• [Stored items from a collection]
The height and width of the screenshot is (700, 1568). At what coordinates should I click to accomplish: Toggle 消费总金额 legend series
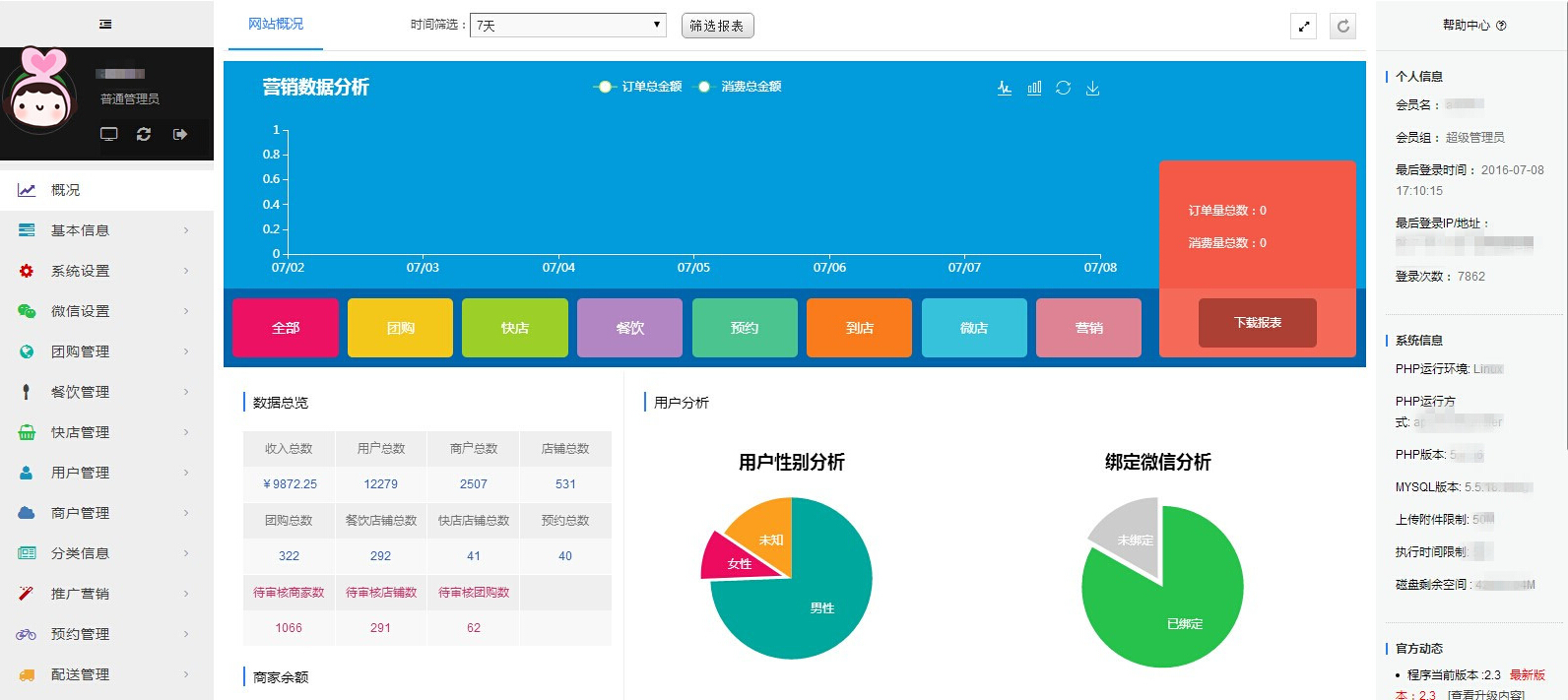click(x=739, y=87)
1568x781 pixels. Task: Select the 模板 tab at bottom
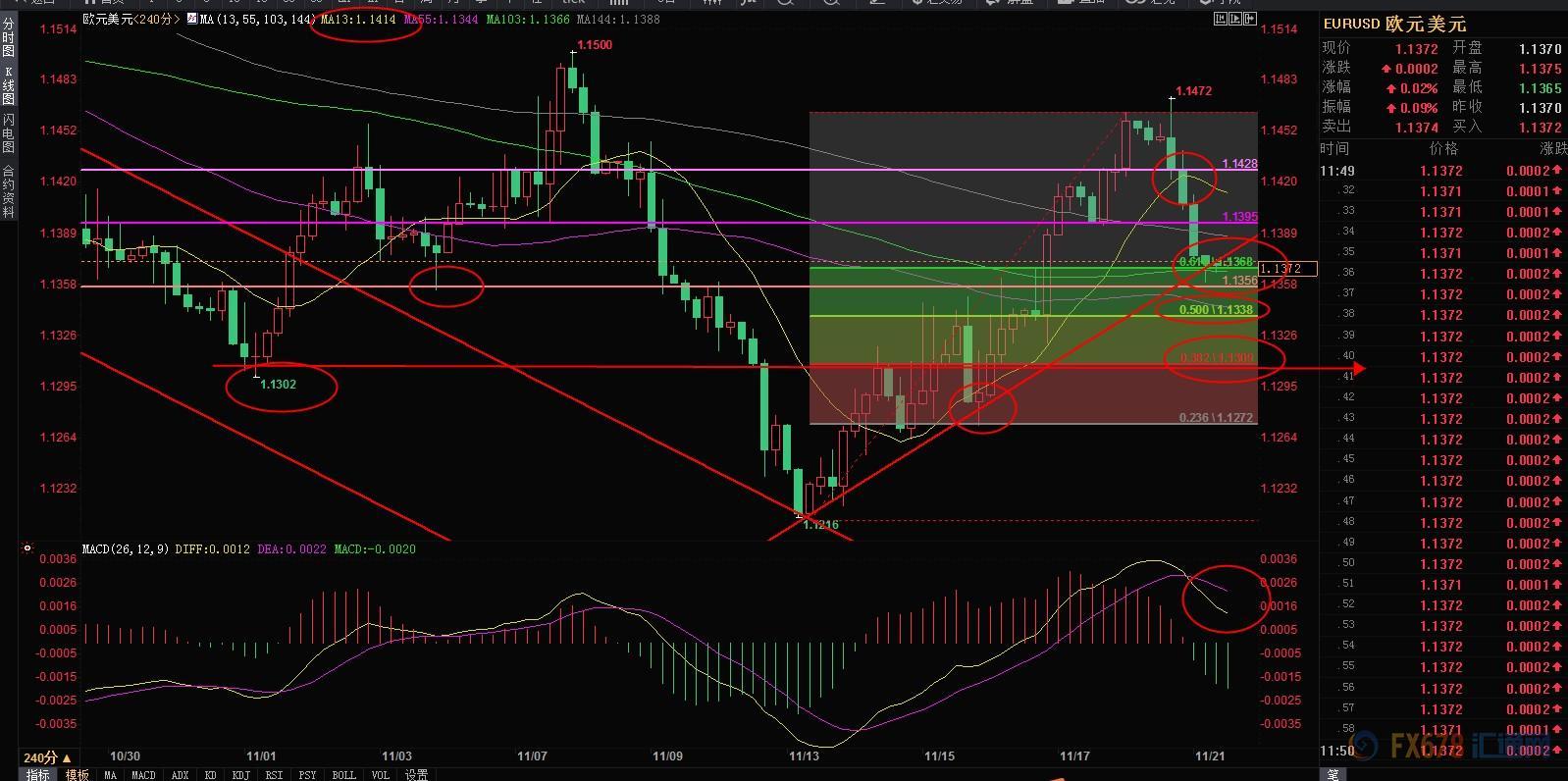77,774
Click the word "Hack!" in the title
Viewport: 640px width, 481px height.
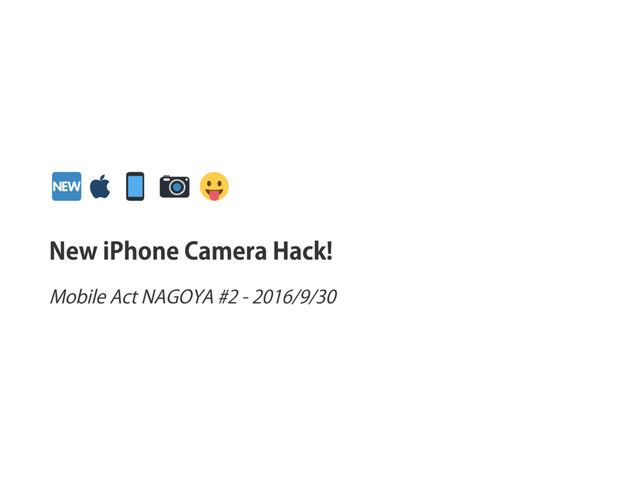[303, 251]
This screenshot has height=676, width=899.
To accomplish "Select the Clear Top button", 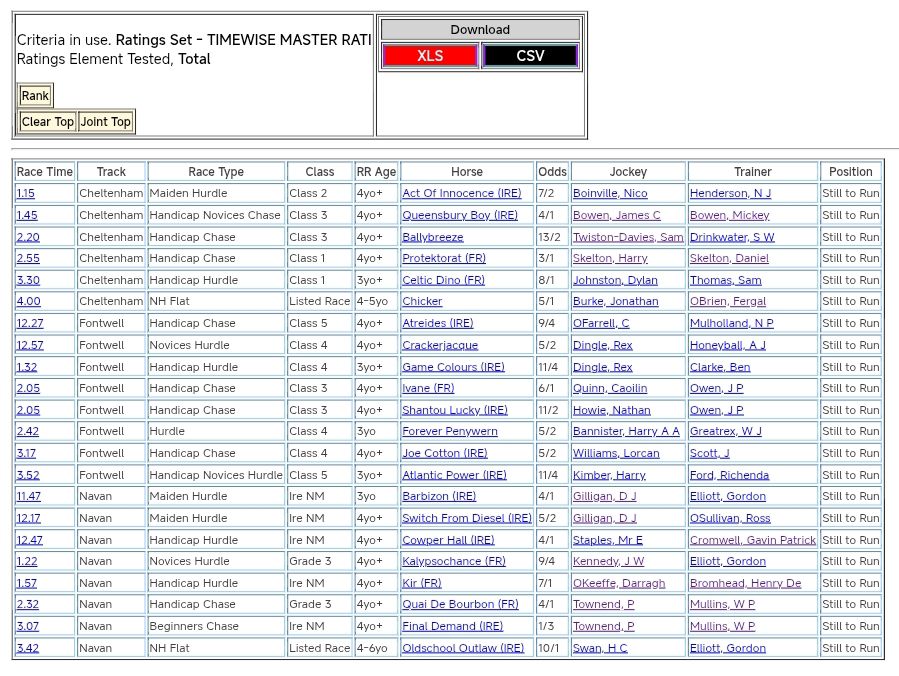I will click(x=48, y=122).
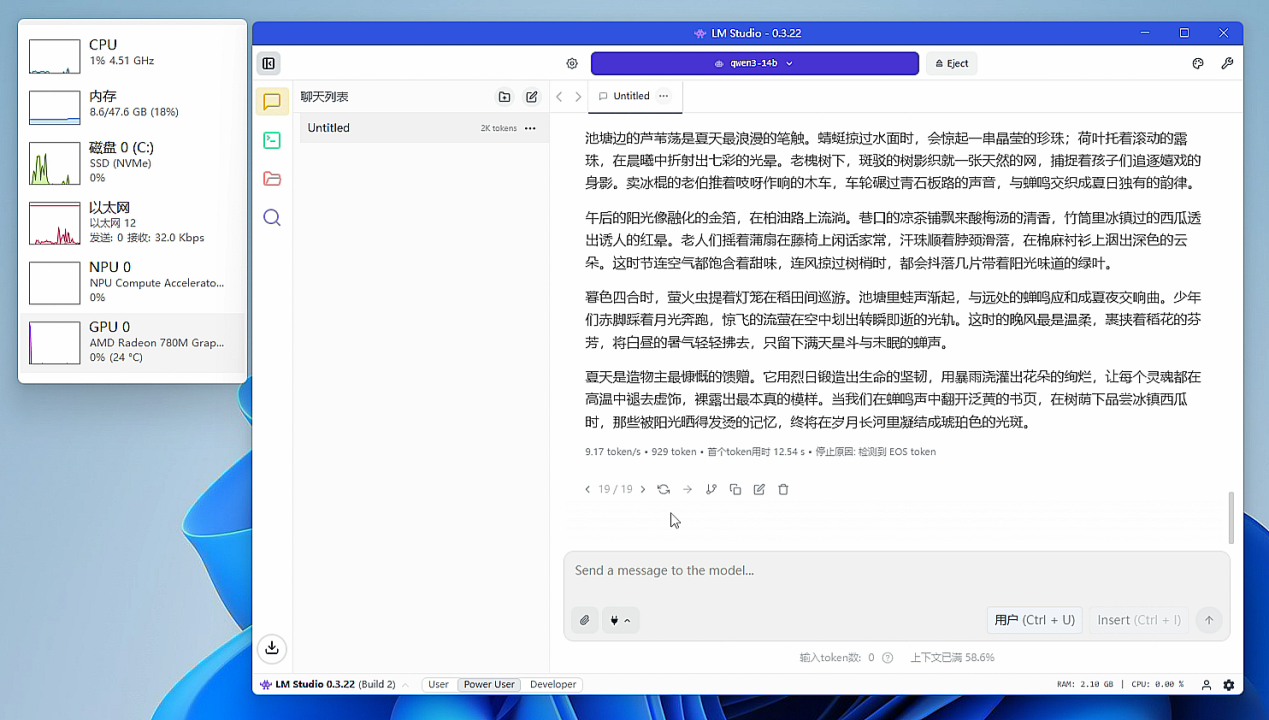The image size is (1269, 720).
Task: Open the Discover search icon in sidebar
Action: point(271,217)
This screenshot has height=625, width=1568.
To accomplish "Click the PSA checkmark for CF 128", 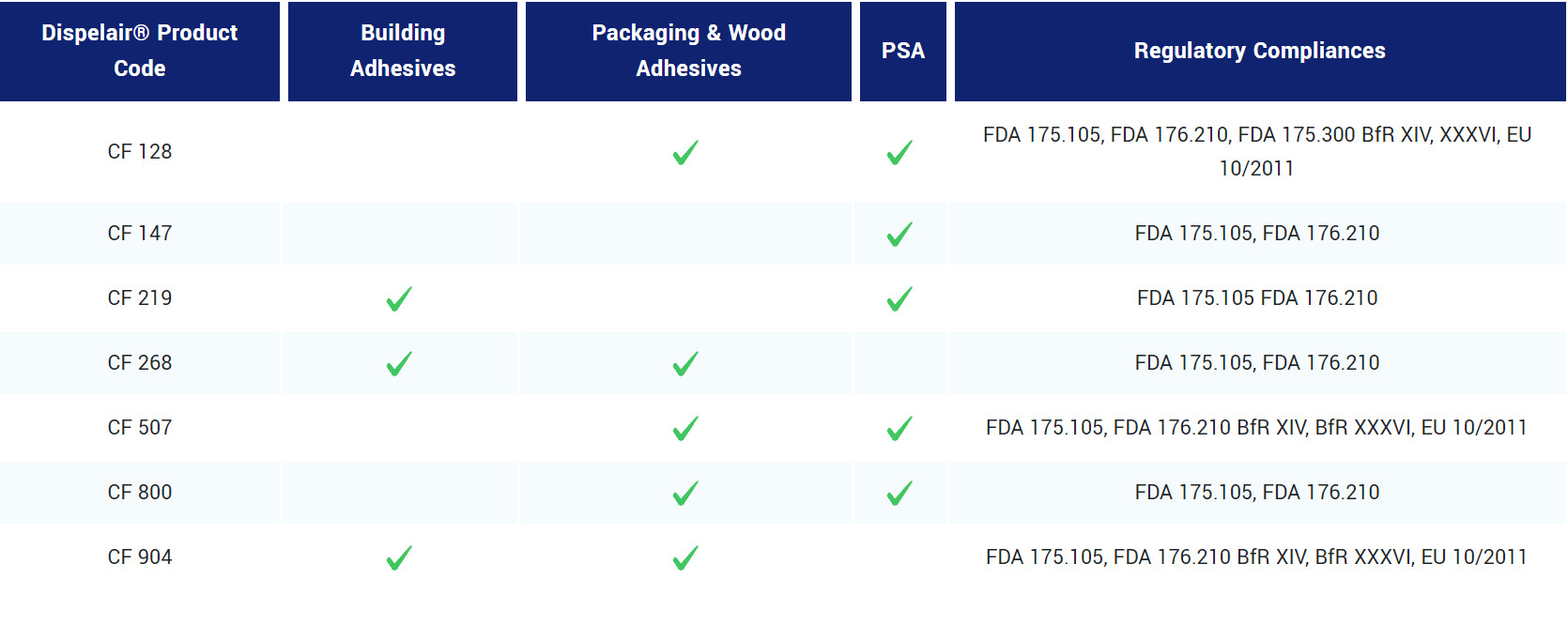I will point(899,152).
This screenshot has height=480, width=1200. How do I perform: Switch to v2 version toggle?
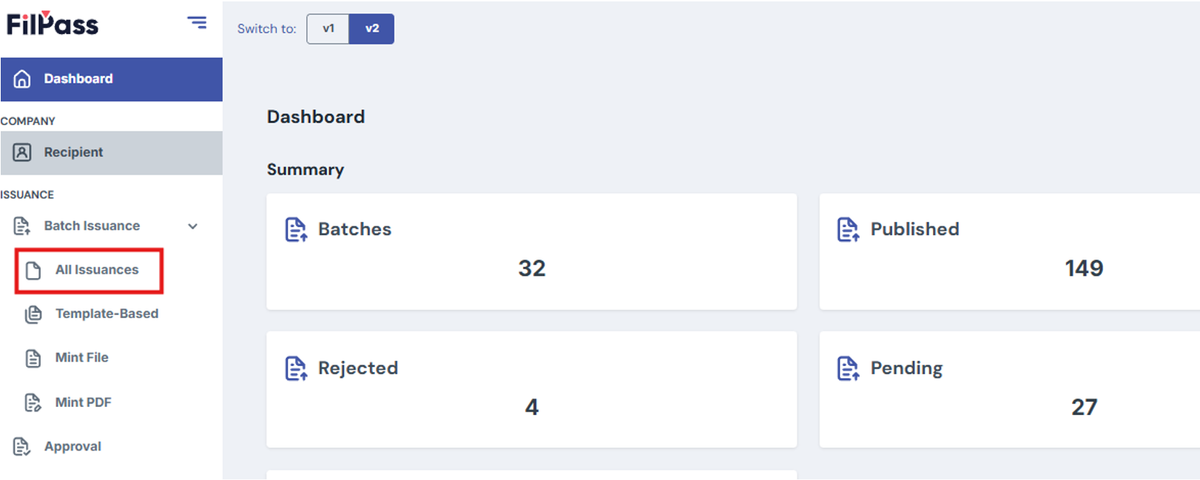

• [EXERCISE OBJECTIVE]
Pull out every line of the rows above that contains the word "width", and copy each one in full.

• [THE COMPLETED TASK]
The height and width of the screenshot is (700, 1568). At what coordinates should I click to accomplish: Toggle 消费总金额 legend series
Viewport: 640px width, 481px height.
This screenshot has height=676, width=899.
This screenshot has height=625, width=1568.
This screenshot has height=480, width=1200. How do I perform: Switch to v2 version toggle?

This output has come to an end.